:: Task brief ::
Report how many lines in the data below hold the string "agent". Nothing else should appear in the answer.

:: Extracted records ::
----------------------------------------

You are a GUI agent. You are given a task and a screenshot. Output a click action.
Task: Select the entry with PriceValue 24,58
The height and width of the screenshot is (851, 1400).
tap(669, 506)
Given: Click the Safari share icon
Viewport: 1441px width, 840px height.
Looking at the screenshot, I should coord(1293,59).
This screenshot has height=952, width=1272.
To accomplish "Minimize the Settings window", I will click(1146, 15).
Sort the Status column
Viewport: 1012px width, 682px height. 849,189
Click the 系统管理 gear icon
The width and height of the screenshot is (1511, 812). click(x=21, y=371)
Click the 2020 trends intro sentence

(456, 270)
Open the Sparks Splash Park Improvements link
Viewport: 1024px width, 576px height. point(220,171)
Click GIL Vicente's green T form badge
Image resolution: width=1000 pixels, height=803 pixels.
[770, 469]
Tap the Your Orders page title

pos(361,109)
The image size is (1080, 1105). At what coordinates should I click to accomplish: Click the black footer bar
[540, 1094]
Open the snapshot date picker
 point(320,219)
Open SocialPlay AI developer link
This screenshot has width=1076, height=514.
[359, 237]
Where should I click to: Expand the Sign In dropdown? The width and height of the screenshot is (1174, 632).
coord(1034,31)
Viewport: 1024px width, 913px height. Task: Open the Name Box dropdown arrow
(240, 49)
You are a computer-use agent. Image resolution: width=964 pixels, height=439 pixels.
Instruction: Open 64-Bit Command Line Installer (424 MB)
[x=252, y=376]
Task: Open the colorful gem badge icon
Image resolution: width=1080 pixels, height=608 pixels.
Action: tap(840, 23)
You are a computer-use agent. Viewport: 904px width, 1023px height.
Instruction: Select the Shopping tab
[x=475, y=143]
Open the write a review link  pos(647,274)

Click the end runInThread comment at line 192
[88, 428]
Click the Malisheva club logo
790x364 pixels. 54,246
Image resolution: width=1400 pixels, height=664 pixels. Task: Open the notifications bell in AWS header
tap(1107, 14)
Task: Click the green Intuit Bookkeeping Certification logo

----------------------------------------

:: Solution to this exercise ::
3